TRY IT: In the entries below, find every line with the string "Toggle" and copy it.

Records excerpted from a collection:

——————————

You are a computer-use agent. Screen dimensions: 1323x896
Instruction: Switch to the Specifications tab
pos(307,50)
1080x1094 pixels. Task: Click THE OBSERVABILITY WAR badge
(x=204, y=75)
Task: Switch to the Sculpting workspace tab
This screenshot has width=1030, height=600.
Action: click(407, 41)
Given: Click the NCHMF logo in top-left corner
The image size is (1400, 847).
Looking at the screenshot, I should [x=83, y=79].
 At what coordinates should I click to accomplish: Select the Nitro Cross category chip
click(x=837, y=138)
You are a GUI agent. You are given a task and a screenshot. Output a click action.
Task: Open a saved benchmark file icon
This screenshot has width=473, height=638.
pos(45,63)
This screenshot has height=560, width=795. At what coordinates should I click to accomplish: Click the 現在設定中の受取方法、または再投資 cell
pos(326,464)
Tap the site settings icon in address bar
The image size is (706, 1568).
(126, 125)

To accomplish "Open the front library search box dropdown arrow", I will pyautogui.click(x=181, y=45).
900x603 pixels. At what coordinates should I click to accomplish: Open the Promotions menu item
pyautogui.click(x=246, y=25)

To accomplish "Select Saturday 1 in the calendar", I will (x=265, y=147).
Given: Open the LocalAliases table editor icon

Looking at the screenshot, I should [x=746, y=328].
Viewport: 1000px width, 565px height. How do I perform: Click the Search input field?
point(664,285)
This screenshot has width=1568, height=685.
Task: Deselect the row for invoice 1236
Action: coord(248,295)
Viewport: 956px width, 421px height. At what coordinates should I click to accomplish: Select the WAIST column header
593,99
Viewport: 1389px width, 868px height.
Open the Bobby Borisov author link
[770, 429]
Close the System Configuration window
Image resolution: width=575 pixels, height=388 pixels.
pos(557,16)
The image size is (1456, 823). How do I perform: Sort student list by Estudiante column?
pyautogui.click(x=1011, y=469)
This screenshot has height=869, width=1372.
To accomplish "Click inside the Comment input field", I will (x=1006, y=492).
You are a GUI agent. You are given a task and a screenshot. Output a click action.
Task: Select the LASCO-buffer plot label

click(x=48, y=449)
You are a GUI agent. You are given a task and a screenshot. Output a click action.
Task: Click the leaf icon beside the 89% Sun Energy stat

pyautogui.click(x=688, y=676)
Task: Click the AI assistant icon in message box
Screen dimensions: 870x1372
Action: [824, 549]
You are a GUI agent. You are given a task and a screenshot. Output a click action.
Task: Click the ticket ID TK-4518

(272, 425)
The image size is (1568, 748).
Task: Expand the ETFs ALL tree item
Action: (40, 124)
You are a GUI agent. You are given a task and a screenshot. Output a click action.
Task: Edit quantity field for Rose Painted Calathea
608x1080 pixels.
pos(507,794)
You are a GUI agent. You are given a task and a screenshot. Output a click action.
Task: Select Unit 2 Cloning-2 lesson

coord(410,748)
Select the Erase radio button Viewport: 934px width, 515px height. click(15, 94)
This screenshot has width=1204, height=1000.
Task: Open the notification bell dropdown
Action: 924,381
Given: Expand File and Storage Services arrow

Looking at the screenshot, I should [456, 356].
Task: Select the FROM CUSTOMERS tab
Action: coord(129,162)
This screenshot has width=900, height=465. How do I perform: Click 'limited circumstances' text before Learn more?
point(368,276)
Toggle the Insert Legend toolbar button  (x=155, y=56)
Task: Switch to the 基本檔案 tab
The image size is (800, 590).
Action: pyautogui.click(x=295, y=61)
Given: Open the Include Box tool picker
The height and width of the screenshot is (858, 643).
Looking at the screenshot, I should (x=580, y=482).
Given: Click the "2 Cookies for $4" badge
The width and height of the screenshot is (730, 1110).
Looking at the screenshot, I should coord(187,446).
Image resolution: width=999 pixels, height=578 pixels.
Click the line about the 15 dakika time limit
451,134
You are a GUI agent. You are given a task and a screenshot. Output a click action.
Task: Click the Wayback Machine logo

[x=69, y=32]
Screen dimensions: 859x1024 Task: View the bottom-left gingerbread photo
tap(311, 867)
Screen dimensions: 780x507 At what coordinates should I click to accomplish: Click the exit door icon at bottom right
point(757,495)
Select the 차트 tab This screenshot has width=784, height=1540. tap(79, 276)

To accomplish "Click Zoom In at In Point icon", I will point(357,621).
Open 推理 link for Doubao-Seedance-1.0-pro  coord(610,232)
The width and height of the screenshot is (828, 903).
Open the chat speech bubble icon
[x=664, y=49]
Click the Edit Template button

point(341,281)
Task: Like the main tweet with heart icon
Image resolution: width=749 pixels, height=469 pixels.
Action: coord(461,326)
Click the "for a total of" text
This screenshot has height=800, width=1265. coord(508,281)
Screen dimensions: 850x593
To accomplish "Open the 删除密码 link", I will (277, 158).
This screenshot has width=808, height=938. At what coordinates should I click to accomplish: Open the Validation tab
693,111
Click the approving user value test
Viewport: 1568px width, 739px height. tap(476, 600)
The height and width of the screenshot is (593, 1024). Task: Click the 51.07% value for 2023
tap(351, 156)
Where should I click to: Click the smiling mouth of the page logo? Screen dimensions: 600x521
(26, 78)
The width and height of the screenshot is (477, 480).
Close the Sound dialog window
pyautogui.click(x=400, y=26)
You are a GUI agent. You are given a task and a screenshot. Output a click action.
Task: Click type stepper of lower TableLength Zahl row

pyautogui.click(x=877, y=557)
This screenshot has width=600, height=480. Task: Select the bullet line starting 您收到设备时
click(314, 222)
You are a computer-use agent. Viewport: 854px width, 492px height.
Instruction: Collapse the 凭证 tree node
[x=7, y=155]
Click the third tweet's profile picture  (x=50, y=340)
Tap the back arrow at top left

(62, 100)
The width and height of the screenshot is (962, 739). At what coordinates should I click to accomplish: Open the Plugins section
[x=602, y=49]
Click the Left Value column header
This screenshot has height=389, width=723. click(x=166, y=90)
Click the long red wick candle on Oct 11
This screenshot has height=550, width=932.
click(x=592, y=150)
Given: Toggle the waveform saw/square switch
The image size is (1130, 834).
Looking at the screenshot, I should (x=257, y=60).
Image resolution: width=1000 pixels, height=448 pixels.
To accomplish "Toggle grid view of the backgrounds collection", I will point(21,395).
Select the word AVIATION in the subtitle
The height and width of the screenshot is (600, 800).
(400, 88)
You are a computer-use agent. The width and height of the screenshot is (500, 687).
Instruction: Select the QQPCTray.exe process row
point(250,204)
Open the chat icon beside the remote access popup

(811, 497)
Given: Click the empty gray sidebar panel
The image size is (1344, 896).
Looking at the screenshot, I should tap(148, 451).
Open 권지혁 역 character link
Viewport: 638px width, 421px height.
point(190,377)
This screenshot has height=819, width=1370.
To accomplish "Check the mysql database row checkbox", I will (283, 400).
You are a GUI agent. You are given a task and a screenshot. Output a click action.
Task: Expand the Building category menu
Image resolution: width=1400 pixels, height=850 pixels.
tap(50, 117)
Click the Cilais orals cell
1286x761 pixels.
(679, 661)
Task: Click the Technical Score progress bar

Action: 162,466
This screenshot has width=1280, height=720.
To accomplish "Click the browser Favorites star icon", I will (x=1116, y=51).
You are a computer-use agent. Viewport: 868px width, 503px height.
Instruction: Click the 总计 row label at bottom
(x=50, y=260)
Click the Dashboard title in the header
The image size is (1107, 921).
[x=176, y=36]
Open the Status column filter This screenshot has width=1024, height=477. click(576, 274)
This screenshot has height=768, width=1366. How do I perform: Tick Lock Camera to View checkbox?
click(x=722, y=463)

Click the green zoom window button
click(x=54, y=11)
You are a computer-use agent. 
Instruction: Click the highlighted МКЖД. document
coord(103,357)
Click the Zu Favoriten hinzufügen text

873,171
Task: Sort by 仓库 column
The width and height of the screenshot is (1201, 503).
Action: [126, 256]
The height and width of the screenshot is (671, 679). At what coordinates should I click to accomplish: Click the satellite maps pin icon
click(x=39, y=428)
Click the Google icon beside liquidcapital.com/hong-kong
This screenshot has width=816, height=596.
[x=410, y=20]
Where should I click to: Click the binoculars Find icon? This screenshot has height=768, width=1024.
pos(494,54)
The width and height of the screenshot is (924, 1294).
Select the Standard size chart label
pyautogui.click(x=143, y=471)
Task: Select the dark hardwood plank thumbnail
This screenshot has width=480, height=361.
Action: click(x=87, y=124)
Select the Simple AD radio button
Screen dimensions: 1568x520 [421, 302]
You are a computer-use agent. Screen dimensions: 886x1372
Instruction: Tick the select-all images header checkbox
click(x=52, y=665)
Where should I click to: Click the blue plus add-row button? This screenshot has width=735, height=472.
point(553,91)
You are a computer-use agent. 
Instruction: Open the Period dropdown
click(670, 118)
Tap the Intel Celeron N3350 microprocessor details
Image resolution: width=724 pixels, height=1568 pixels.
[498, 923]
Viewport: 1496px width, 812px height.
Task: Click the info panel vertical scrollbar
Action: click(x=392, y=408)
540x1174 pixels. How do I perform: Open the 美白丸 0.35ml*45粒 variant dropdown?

——————————

FINAL ANSWER:
Toggle the Insert Legend toolbar button  (x=155, y=56)
Given: Toggle the waveform saw/square switch
To accomplish "Toggle grid view of the backgrounds collection", I will point(21,395).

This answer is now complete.